Four Days & Four White Nights
by Kat Meads
Our itinerary, even for hyper, short-attention-span Americans, is absurd. Peter the Great's city in less than a work week: the red-eye from San Francisco to Paris to the Pulkovo Airport, a hasty check-in at the Hotel Astoria, then back to the backseat of a not-very-late model Mercedes, driver Sergei at the wheel, guide Irina riding shotgun, neither Russian deigning to wear a seatbelt.
We do. Wear seatbelts. And grip the door handles while Irina, turned full around in her seat, provides nonstop commentary. Over the next four days, on occasion, we will also close our eyes, but not to sleep, not to sleep. Sergei takes our full schedule seriously. Tight spaces, traffic snarls, do not deter Sergei. He will, by God, get us wherever, and fast.
Any visitor could, should, spend a month in Catherine the Great's Hermitage, another month on a cathedrals-only tour, but we have neither the vacation time nor funds to do true justice to the city of "glorious revolutionary traditions." What we have are four days and four white nights, fewer than 100 hours total to take in as much of St. Petersburg's history, art and architecture as we possibly can; to tour palaces, estates, gardens, churches, monuments, cemeteries, and museums; to see, smell, marvel and stutter at things Russian; and to sample as many varieties of vodka as digestion will allow.

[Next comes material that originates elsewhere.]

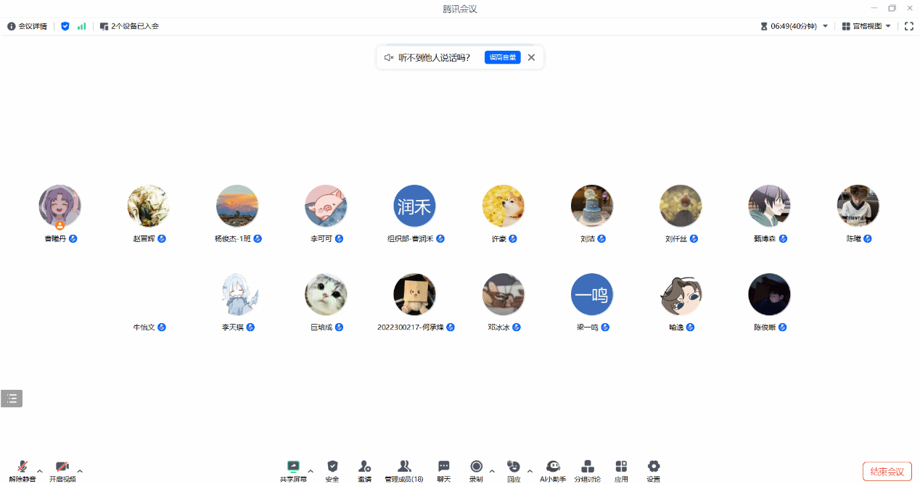920x484 pixels.
Task: Click the red 结束会议 button
Action: coord(887,471)
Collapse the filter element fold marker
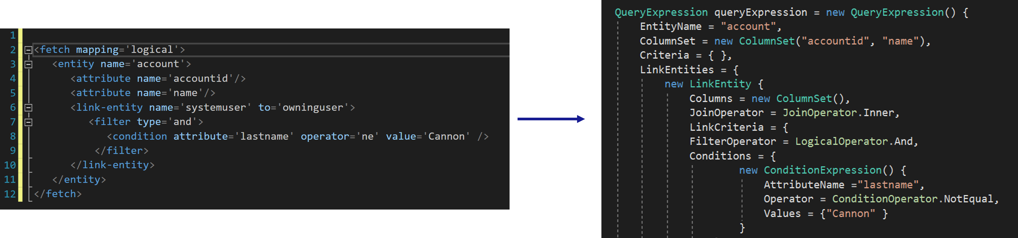 pos(28,122)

For perhaps the first time in the whole of my life, sleep is not a top priority—a fortunate shift of desires in this June city of non-night night.

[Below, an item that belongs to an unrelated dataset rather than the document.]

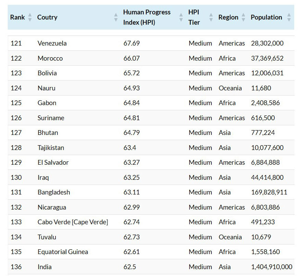Click Gabon's population 2,408,586
The image size is (299, 276).
tap(265, 103)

From 3 a.m. to 3:15, the St. Petersburg sky embodies a slightly darker undertone, but only slightly. Any nap requires drawing the hotel curtains and even then light gets around, under and in. Not that we're often in the room, to nap or otherwise. In our few hours apart from Sergei and Irina, we walk along the Moika Canal and the Neva's left bank. We watch the raising of the Dvortsovy Most at 1:30 a.m.—the reunification of that bridge span—slightly before five. We see ships and tankers pass. In Decembrists' Square, we count wedding bouquets piled at the base of the Bronze Horseman. We stroll the Admiralty Gardens. We circle St. Issac's Cathedral. At official dawn, we gaze up at the equestrian monument the Bolsheviks left standing in deference to its "technical wonder": a statue of a horse balanced on its back legs and on that horse a likeness of Tsar Nicholas I.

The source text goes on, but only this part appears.